> **Exercise objective**: In the entries below, find the lines with the word "agent" and copy them.

The data section start

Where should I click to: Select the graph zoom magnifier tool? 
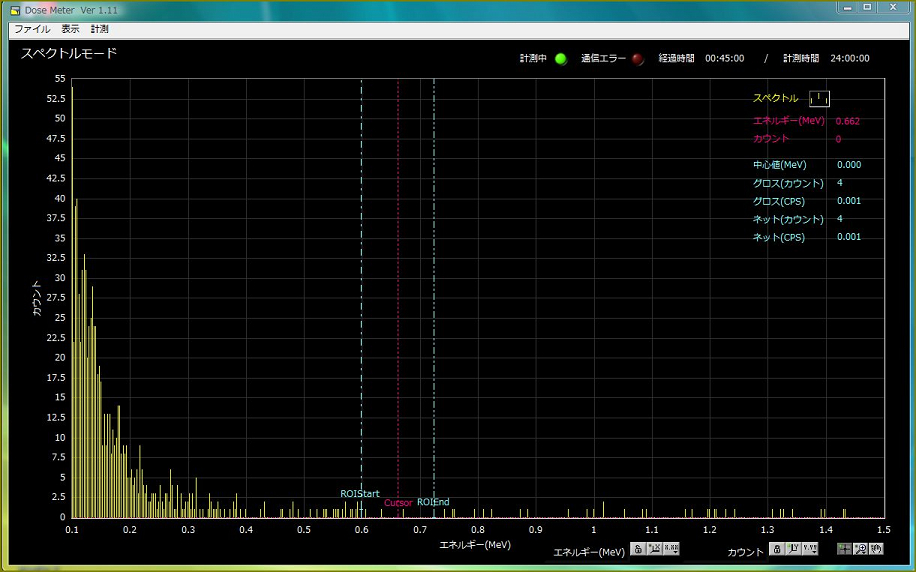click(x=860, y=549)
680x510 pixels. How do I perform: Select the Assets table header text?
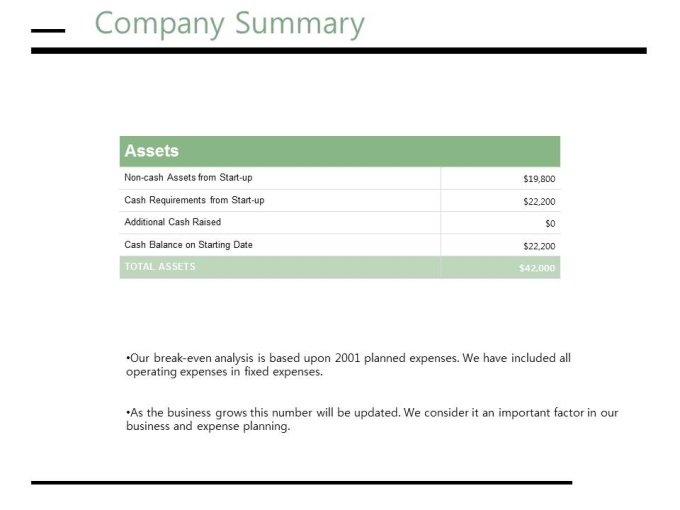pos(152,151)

The data section end
The data section start

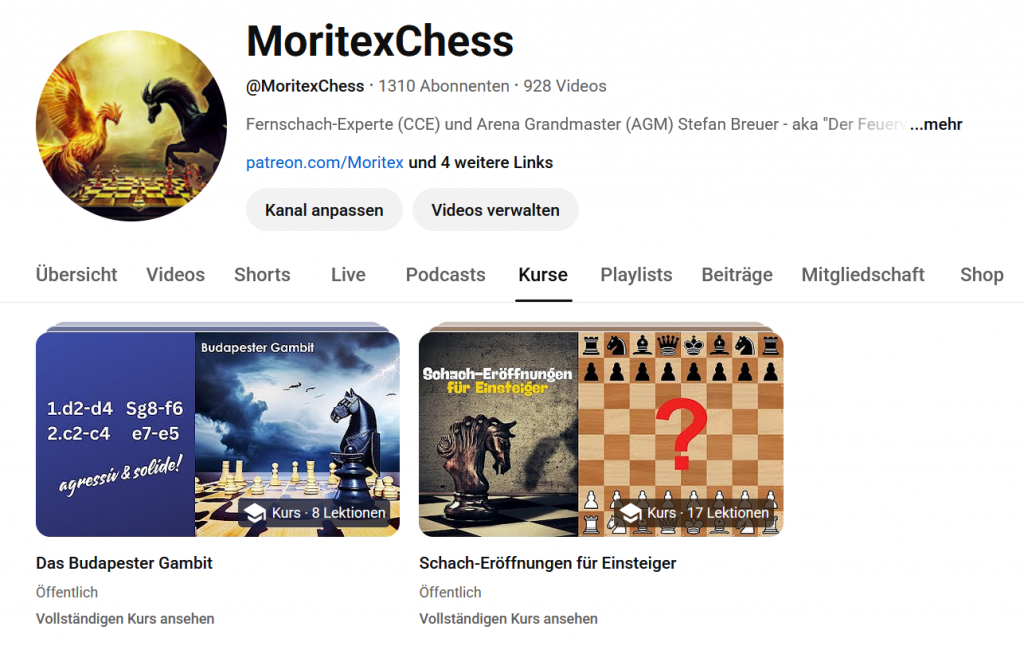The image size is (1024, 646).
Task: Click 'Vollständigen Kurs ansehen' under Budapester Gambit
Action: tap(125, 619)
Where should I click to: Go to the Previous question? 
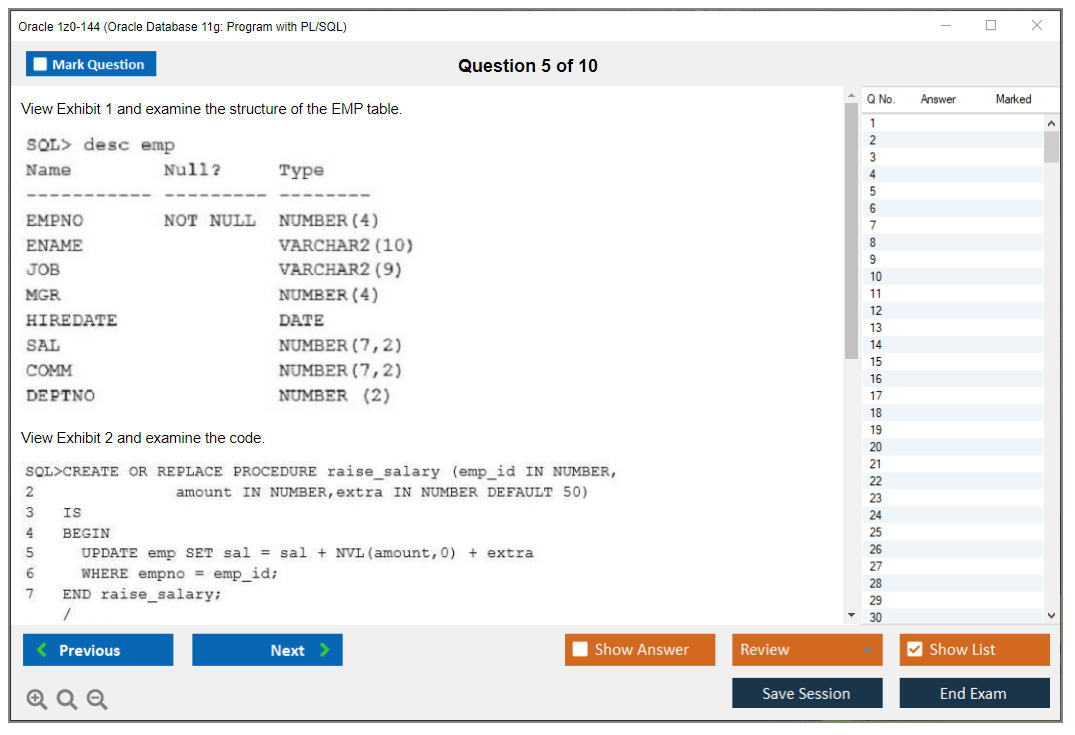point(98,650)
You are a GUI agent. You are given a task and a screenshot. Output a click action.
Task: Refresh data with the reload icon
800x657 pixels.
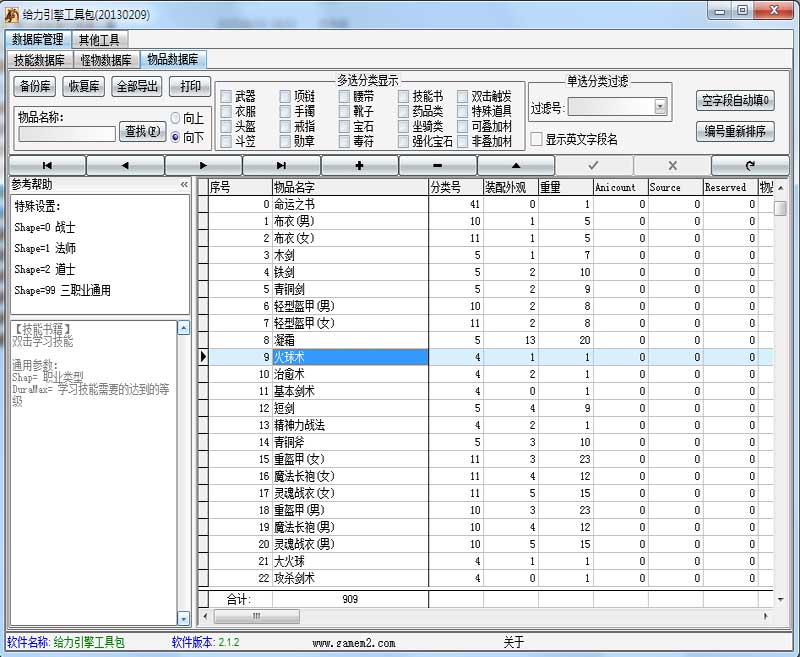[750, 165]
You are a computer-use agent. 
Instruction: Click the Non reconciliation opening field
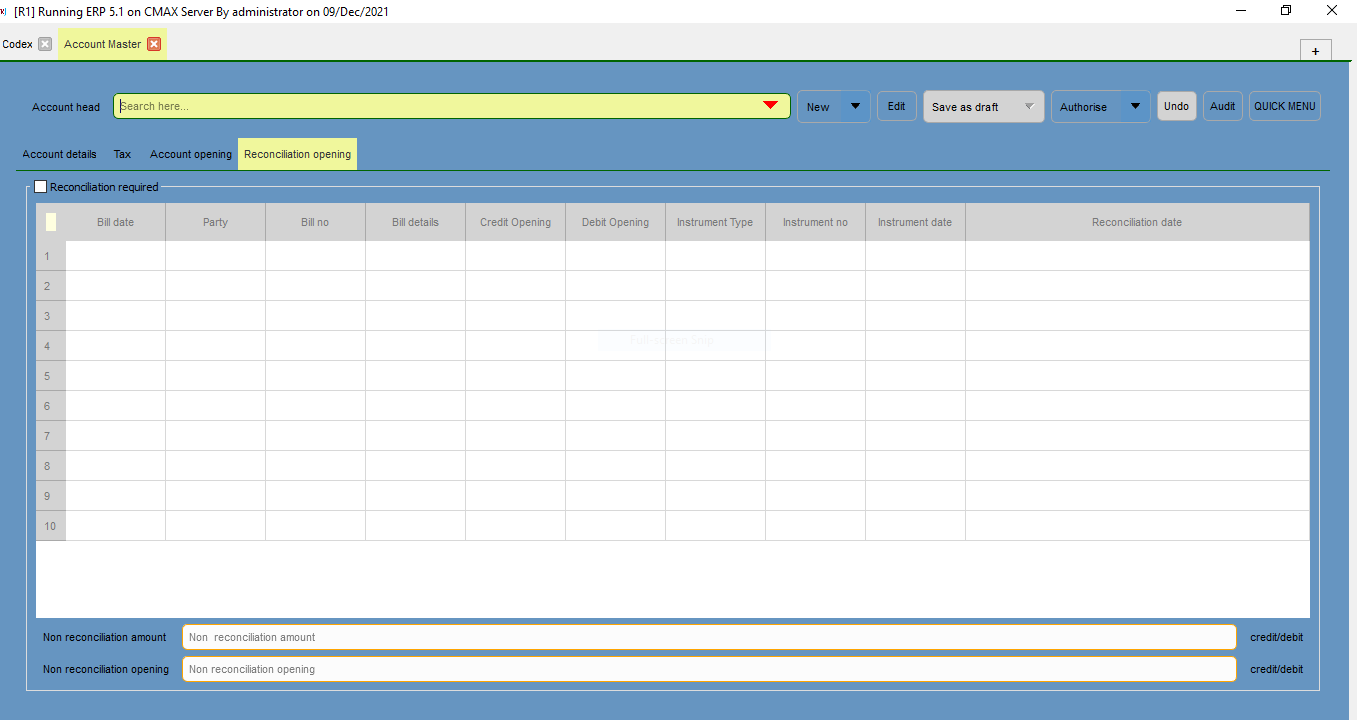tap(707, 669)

The data section end

> **Finished exercise**:
You are a GUI agent. You are given a task and a screenshot. Output a click action.
You are a computer-use agent. 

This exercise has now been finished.